Walter E. Williams (1936 – 2020) has left this world behind, and he will be greatly missed. He was born in 1936, in Philadelphia and grew up in the projects. Williams experienced the disintegration of the black family unit first-hand, growing up without a father. This was the key issue facing the black community in Williams’ mind. He lamented that government programs designed to “help” minorities had accomplished what slavery had been unable to do by destroying black families. A self-described “radical,” he was never afraid to challenge the status quo no matter who it upset. He was court-martialed for challenging the racial order while serving in the Army. But in true Williams’ fashion, he represented himself and won the case.
Williams was a prolific author, writing ten books and hundreds of articles over the course of his career. He taught economics at several institutions before coming to George Mason University in 1980. He was the chair of the department there from 1995 to 2001. During this time, he also served as a frequent guest host for the Rush Limbaugh Show. Williams spoke truths whether economic or political or racial views with an often understated but direct style. His soft-spoken delivery on the show and his quick wit shined as he “pushed back the frontiers of ignorance.” I remember hearing him remark on the show that he always voted twice because his wife voted exactly as he told her to vote. Sadly, he lost his extra vote a few years ago when his beloved Mrs. Williams passed away in 2007. However, given the current voting shenanigans, he may well get to vote a few dozen times in future elections, although likely not in the manner he would have actually voted.
Williams was avowedly anti-federalist. He spoke of the great loss of freedom in this country as a result of the Civil War which moved the United States from a voluntary association of states to an association held together by force. Williams emphasized the importance of individual responsibility and personal freedom and remained “radical” throughout his life. He wanted to eliminate many government programs like affirmative action and minimum wage laws. He advocated strongly for the Free State project and policies that would return more rights back to the states and away from the Federal government.

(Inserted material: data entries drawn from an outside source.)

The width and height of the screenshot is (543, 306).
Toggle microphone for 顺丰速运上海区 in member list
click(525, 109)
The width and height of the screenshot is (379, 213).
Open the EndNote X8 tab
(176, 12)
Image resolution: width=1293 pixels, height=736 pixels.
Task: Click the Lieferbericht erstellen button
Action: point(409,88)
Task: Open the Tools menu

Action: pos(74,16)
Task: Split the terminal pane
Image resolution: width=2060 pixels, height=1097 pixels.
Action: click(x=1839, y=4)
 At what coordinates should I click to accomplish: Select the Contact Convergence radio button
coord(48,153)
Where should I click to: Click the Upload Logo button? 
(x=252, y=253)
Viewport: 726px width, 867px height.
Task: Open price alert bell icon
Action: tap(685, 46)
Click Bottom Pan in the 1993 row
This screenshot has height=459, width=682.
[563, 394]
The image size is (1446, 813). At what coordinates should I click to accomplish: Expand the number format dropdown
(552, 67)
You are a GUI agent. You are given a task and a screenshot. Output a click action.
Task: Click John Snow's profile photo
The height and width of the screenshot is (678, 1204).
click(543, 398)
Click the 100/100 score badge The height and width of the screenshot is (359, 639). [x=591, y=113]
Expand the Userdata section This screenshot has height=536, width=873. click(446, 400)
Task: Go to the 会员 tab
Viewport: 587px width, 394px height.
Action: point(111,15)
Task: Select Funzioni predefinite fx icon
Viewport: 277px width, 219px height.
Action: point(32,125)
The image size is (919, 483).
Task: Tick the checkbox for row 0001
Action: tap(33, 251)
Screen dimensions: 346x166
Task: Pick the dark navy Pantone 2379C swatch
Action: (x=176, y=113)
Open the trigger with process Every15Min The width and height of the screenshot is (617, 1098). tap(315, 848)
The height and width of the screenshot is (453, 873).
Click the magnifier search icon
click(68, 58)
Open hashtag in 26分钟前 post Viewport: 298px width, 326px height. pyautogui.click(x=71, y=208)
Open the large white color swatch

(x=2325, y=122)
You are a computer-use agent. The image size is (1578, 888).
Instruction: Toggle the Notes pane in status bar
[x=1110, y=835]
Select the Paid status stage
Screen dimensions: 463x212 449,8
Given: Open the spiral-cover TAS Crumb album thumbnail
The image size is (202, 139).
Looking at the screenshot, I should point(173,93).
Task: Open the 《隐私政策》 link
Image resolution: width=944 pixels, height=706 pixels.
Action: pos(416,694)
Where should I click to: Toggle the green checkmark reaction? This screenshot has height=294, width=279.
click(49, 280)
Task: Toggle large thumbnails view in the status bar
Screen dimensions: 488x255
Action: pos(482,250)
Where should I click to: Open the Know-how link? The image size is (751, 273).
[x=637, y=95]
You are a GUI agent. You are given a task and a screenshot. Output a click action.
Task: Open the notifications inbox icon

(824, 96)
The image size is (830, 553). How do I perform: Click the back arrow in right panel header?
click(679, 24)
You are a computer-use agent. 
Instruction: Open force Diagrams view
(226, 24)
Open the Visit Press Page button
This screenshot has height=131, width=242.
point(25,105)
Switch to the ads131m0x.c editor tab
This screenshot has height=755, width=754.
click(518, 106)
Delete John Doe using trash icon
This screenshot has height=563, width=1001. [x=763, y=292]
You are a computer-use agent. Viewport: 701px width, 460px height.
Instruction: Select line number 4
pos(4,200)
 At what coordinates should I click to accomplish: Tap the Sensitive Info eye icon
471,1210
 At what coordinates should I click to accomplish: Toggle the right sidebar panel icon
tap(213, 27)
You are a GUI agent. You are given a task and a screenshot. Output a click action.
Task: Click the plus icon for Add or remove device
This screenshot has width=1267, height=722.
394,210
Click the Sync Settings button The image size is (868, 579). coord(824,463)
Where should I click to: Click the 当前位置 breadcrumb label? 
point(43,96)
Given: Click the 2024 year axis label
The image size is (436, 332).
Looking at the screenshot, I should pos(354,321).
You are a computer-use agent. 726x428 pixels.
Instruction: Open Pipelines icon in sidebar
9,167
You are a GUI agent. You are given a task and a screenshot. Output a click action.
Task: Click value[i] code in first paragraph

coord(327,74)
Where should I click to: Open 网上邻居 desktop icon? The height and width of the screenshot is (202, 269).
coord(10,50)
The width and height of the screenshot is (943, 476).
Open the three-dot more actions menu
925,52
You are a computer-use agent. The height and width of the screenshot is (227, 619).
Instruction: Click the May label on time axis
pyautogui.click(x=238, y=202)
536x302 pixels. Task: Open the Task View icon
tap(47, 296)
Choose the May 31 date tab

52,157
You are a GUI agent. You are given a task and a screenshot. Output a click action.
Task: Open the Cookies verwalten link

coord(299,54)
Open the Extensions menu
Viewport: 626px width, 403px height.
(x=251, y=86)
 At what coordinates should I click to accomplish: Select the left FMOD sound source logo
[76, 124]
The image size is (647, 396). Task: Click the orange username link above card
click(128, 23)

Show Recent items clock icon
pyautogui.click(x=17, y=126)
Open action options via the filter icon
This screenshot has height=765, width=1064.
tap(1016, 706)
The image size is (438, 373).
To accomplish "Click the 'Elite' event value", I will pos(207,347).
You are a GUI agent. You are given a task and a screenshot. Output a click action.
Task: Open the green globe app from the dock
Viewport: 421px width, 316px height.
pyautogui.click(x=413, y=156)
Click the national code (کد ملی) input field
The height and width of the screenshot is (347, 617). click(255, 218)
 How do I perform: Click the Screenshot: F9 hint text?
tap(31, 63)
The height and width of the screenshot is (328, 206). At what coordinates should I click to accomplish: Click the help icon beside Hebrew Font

Williams spoke and wrote in a way that cut through the clutter and made you think. No matter the subject, he managed to communicate his points in a way that most could easily understand. The world needs more people like Walter E. Williams to rise up in our generation and beyond and speak truth plainly. Godspeed, Mr. Williams. You will be greatly missed.
I’ll always remember listening to him tell the story of how he gifted Mrs. Williams a small shovel for Christmas, so she wouldn’t hurt her back when shoveling snow. He had me in stitches. The man was hilarious and a joy to listen to.
God bless, good sir.
And when Mrs. Williams complained that she felt like he was using her, he replied like a good economist: “Of course I am, honey. If I didn’t have any use for you, I wouldn’t have married you.”